Tsoknyi Rinpoche e Richard Gere

Prefácio

Se quiser encontrar um peixe,
olhe dentro do oceano.
Se quiser se encontrar, olhe
dentro de sua mente.

Conheci Tsoknyi Rinpoche em Litchfield, Connecticut, em 1997. Era meu primeiro retiro de dzogchen e eu estava bastante nervoso. Mas não havia realmente nada com o que me preocupar. Rinpoche era um professor tão bom e genuíno que rapidamente nos deixou à vontade com sua sagacidade, seu humor e sua completa naturalidade, ao mesmo tempo em que, repetidamente, nos desafiava a descobrir e repousar na verdade aberta de nossa essência natural, de nosso estado de ser natural. Desde então o considero um professor confiável e um amigo querido. É uma daquelas pessoas que se anseia por encontrar e estar junto, que é lembrada com um sorriso e uma risada. O encontro é sempre significativo. Tendo estudado com alguns dos gigantes da tradição budista tibetana, a maioria lamentavelmente já falecida, Rinpoche é
um elo poderoso e eloquente entre os grandes praticantes iogues do velho Tibete e o nosso atordoante século XXI. Ele fica completamente à vontade em ambos os contextos. E nos deixa à vontade também.

Rinpoche deu duro para entender as peculiaridades da mente humana a fim de poder nos ajudar de modo mais eficaz a romper nossas limitações e seriedade autoimpostas. Amor, sabedoria e bem -aventurança duradouros são possíveis. Mas podemos ficar bastante empacados em nós mesmos e em nossas ideias.

O amor essencial é escancarado e destituído de preconceito. É a liberdade no riso de uma criança, o bem-estar quando estamos felizes sem motivo específico. É definido por Rinpoche como “bondade, gentileza e afeto incondicionais, nascido da abertura e da inteligência, que pode ser nutrido até tornar-se uma chama ardente e brilhante que aqueça o mundo inteiro”. É o abraçar alegre e amoroso da vida em si – com toda a sua loucura.

Podemos encontrá-lo dentro de nós porque é o que somos. É nosso direito de nascença como seres humanos. Assim como temos dois braços e duas pernas, somos esse amor básico. Ele pode ser recoberto e confundido de tal maneira que podemos não reconhecê-lo ou senti-lo. Por isso passamos a vida atrás dele em relacionamentos, poder, dinheiro, coisas e ideias – como se nossa perda interior pudesse ser encontrada do lado de fora. E momentaneamente pode. Mas, no fim, isso só nos deixa ainda mais vazios, exaustos, receosos e zangados. Reconhecemos isso em algum lugar de nosso coração e, em nossos
momentos mais desnudos, sentimos o vazio e a tristeza subjacentes à superfície de nossas vidas ocupadas. Todavia, ansiamos por muito mais. Bem no fundo sentimos que a verdadeira felicidade é atingível.
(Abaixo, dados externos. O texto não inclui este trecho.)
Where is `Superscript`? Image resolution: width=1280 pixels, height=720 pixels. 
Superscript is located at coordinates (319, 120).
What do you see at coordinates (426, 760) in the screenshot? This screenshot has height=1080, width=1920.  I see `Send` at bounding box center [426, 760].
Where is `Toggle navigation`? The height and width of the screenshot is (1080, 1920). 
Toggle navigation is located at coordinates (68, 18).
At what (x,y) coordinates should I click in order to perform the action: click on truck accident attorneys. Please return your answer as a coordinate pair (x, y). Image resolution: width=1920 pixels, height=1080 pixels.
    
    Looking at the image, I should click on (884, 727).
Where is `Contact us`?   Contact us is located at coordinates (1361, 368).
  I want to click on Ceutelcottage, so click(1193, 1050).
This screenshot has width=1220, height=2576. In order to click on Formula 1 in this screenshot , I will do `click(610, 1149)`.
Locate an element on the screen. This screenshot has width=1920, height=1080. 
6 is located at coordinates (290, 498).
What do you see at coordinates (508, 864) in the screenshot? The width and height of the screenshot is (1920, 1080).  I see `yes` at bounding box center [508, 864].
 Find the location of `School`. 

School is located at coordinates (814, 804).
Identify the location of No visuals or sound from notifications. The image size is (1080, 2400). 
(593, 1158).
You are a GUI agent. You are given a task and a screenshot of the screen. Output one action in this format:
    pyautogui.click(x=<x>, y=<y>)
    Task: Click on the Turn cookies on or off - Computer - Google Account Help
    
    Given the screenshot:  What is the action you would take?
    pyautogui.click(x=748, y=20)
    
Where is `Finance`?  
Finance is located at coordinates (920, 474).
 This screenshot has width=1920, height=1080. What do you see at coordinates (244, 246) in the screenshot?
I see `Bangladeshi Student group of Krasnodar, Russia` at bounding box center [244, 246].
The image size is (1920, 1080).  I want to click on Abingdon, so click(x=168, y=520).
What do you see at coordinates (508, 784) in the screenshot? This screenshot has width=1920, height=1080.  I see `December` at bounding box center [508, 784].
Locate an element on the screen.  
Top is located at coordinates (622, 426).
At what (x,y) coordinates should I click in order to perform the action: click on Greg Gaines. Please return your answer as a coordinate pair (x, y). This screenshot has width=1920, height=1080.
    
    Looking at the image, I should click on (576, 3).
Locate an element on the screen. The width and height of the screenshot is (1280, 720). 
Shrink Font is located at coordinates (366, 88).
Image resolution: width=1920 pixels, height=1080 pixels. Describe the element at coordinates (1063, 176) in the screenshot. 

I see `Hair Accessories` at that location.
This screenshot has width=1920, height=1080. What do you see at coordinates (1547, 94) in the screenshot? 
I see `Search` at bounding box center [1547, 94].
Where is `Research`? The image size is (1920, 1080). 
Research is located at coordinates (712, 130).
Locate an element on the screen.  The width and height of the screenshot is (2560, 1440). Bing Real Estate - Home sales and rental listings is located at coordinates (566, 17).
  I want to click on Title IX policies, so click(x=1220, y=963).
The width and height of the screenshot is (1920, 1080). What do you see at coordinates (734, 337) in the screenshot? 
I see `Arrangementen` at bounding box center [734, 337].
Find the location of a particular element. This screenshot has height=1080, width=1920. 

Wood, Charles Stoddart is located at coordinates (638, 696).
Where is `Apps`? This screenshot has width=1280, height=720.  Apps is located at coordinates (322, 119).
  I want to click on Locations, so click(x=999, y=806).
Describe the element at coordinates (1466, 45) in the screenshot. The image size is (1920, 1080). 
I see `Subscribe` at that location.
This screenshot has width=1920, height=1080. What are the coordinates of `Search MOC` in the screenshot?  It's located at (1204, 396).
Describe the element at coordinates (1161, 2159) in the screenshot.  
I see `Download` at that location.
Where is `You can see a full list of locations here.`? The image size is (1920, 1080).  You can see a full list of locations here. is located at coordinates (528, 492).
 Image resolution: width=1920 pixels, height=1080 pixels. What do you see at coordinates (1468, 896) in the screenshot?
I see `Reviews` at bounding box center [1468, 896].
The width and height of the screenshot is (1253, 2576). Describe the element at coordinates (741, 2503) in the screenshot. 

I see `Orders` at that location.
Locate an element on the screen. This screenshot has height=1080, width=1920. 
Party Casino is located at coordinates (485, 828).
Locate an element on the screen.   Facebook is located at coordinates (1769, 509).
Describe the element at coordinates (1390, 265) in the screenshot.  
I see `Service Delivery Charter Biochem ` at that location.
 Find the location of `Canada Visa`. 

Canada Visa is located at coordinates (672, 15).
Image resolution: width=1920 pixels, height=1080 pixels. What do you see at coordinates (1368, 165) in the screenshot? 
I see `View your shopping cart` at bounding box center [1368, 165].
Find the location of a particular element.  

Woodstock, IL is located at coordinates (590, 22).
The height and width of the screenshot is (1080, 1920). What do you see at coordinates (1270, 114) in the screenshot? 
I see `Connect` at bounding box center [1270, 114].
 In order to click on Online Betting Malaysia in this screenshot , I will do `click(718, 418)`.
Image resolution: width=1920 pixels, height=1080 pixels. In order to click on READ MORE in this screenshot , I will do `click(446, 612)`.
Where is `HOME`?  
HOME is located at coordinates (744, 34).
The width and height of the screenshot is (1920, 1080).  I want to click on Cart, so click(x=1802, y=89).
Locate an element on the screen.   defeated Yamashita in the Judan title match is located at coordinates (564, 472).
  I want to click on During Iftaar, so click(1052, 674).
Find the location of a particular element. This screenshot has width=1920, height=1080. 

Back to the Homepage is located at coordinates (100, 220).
Este livro nos desafia a encontrar o que perdemos temporariamente e a começar um caminho de reconexão com a nossa natureza mais profunda, que é alegre, aberta e livre de todas as condições e condicionamentos, como um céu radiante e sem nuvens. Reconhecer nossa natureza permite que o afeto da compaixão e do amor se expresse naturalmente em tudo que fazemos. Não é um caminho esotérico, nem requer aptidão especial. É prático, lógico e claro.
É simplesmente quem somos. No âmago, todos nós vibramos de amor. Somos amor que não tem limite e que pode brilhar em todos os momentos, estejamos felizes ou tristes.

Podemos ter conhecido alguém assim – alguns veem isso no Dalai Lama ou em Madre Teresa, ou talvez na própria mãe ou no pai. São pessoas que nos fazem sorrir instintivamente e sentir um afeto desimpedido, natural. Por quê? Porque elas cintilam com um tipo de amor e compaixão altruístas que reconhecemos como nossa verdadeira identidade. Este livro pode nos ajudar a encontrar aquela centelha inicial que se tornará uma fogueira ardente. Depende de nós.